Fu l’urlo lanciato da Eren dopo che venne colpito pesantemente da una manata poderosa del titano. Sanguinante, cominciò a strisciare senza direzione finchè non trovò davanti a sè un albero gigante e ombroso: il suo fiato si faceva pesante, e dopo essersi accertato che il gigante lo avesse lasciato perdere, abbassò lo sguardo al livello della zona addominale e una ferita profonda fu la prima cosa che vide: la mano intrisa del liquido rosso tremava e in mano reggeva la chiave della cantina. Piangeva silenziosamente. Nel frattempo la corvina fu spaventata per il fumogeno nero visto dalle file centrali e fregandosene di tutto e tutti fece inversione verso l’ala destra nonostante i rimproveri del capofila.

“EREN!!!”

La voce disperata di Mikasa si fece sentire per chilometri e continuava a seguire quella stella nera portatrice di morte. Giunse sul posto quasi subito dato che sforzò il cavallo alla massima velocità continuando a urlare il nome del ragazzo. Sentì un pianto leggero e capì subito.

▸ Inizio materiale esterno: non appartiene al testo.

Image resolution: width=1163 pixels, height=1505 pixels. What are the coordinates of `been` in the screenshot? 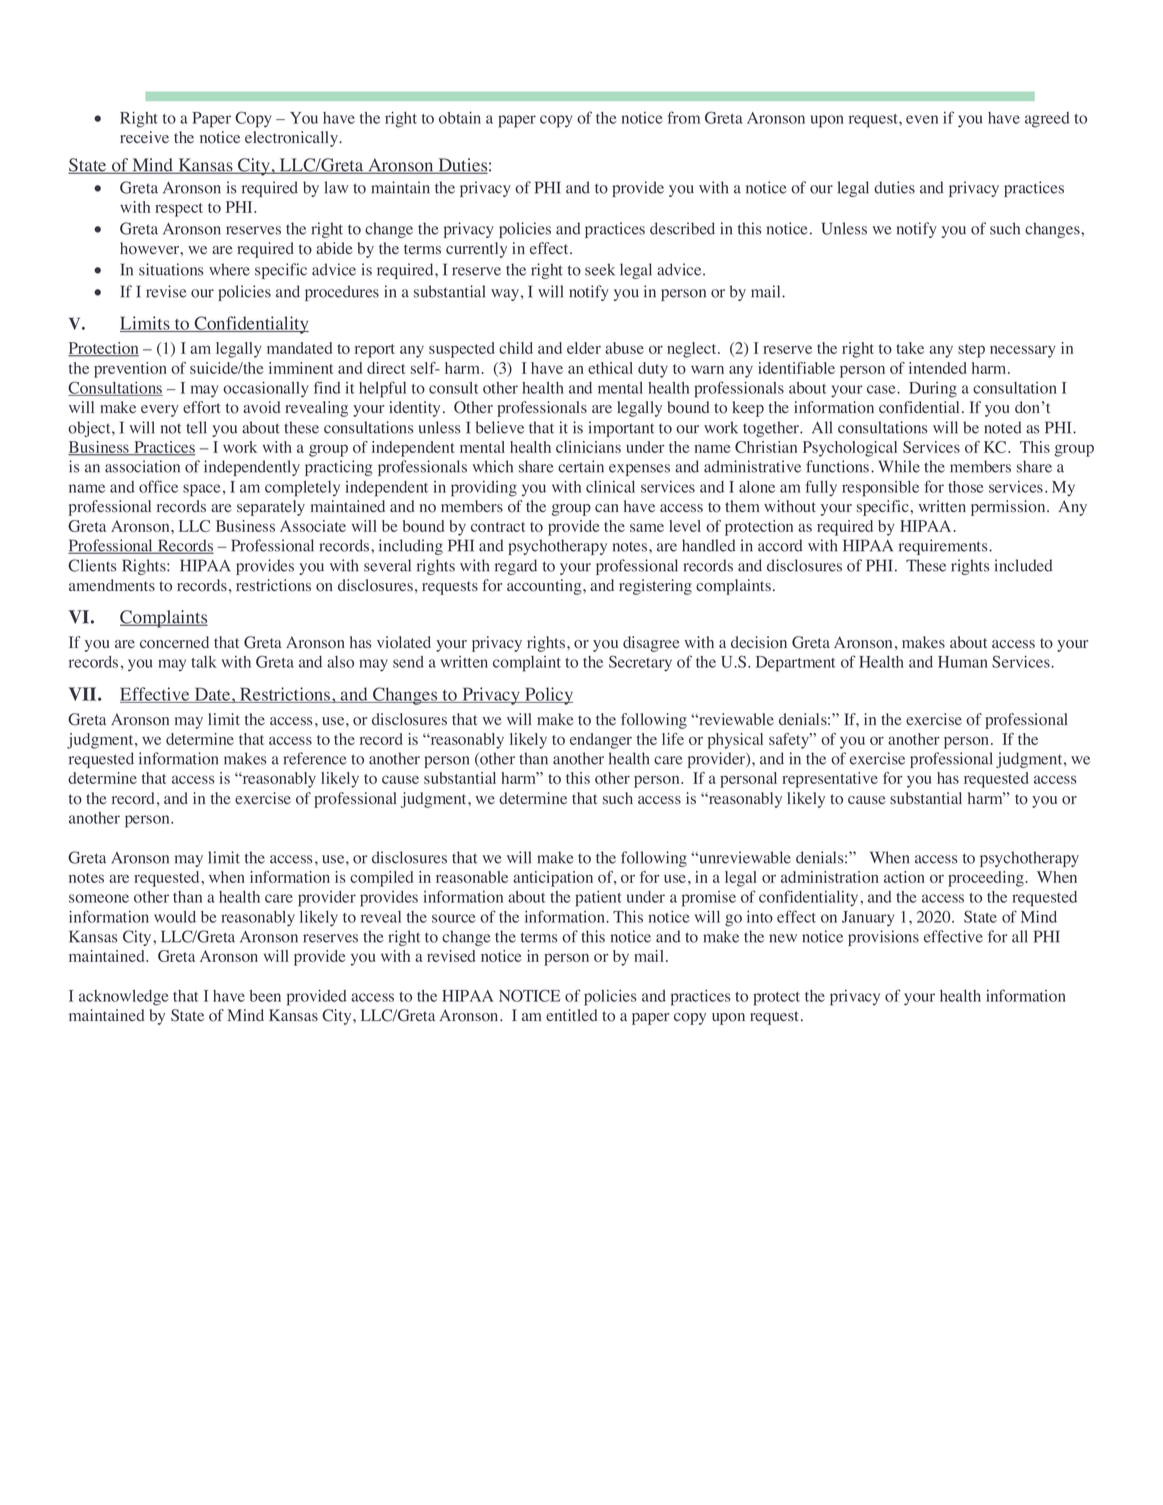 It's located at (265, 996).
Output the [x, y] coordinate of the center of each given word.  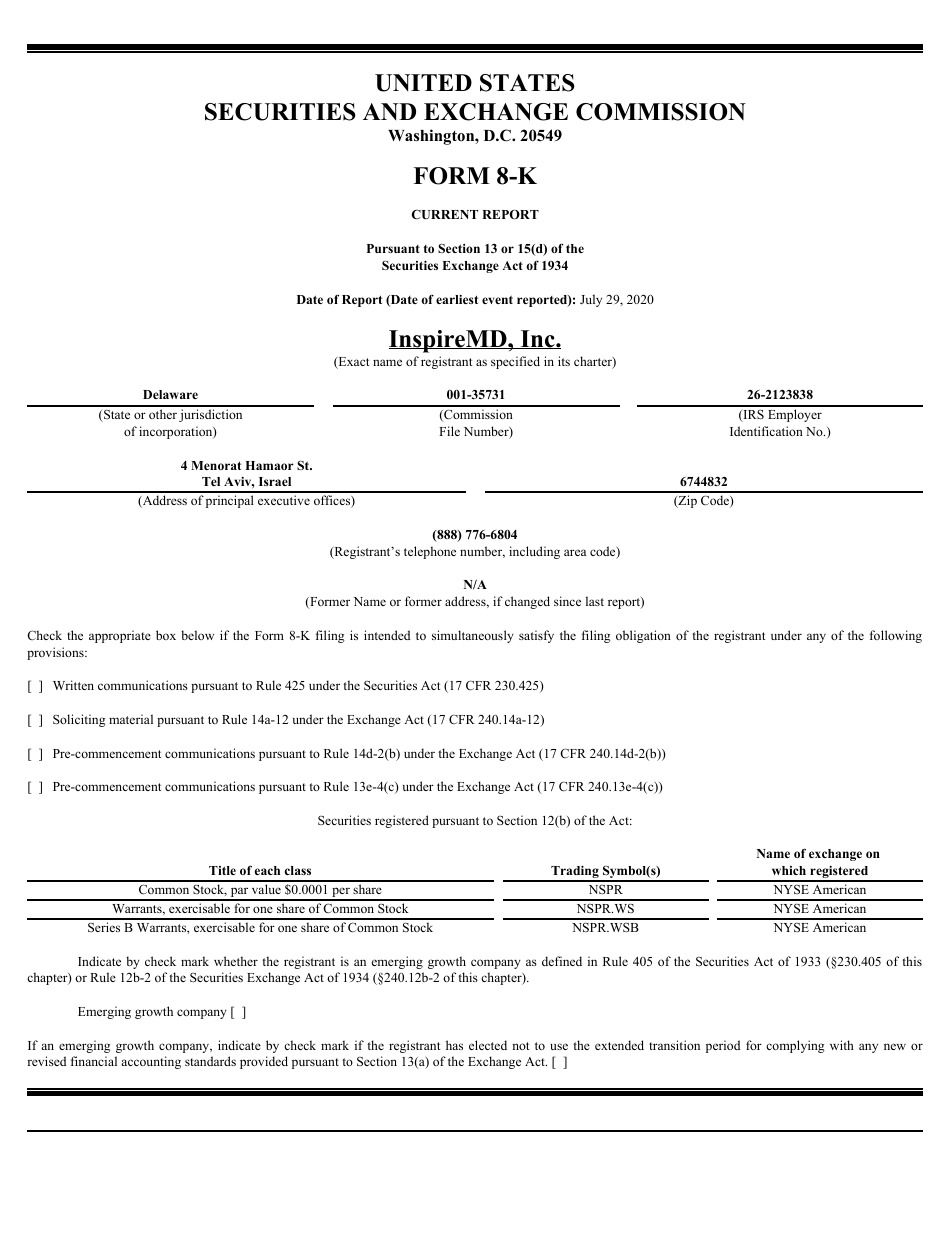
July [591, 300]
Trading [575, 873]
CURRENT [445, 214]
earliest [457, 299]
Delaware [170, 394]
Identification [766, 431]
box [166, 635]
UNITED [423, 83]
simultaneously [473, 636]
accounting [151, 1062]
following [896, 636]
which [789, 870]
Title [222, 870]
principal [228, 501]
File [449, 431]
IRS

“Eren! Eren! Cosa è successo?!”

Con le mani sulla bocca corse accanto al castano molto preoccupata. Non appena trovò il moro supino e in condizioni pietose si mise le mani nei capelli e cadde in ginocchio davanti al fratello adottivo.

“E-Eren...i-io...non me la potrò mai perdonare. Come ho potuto?!” Mikasa non resse e buttò la testa nell’incavo della spalla del ragazzo.

“M-Mikasa?! Non voglio più sentire que-quelle stupide parole dalla tua bocca!” replicò Eren

“Ma io...non voglio perderti a causa mia..”

“Smettila di dire cazzate e ascoltami!” il bruno urlò con il poco fiato rimasto “La colpa è della mia debolezza”

“N-No tu…”

“Lo sai benissimo anche tu! Non ho mai ucciso un gigante in vita mia...ho promesso tanto ma nulla ho portato a termine”

Mikasa, per quanto odiasse sentire quelle parole del castano, sfoderò un piccolo sorriso bagnato dal pianto e guardò in faccia il giovane.

“Smettila”

Una sola parola che valeva più di mille parole. La corvina prese le mani sudice di sangue del castano.

“Tu hai fatto tante cose per me. Mi hai insegnato a non mollare mai, mi hai insegnato a reagire. Mi hai insegnato ad avere un sogno e perseguirlo…”

Il castano improvvisamente non sentì più dolore e con le lacrime (di commozione) agli occhi si avvicinò di più al pallido volto dell’amica.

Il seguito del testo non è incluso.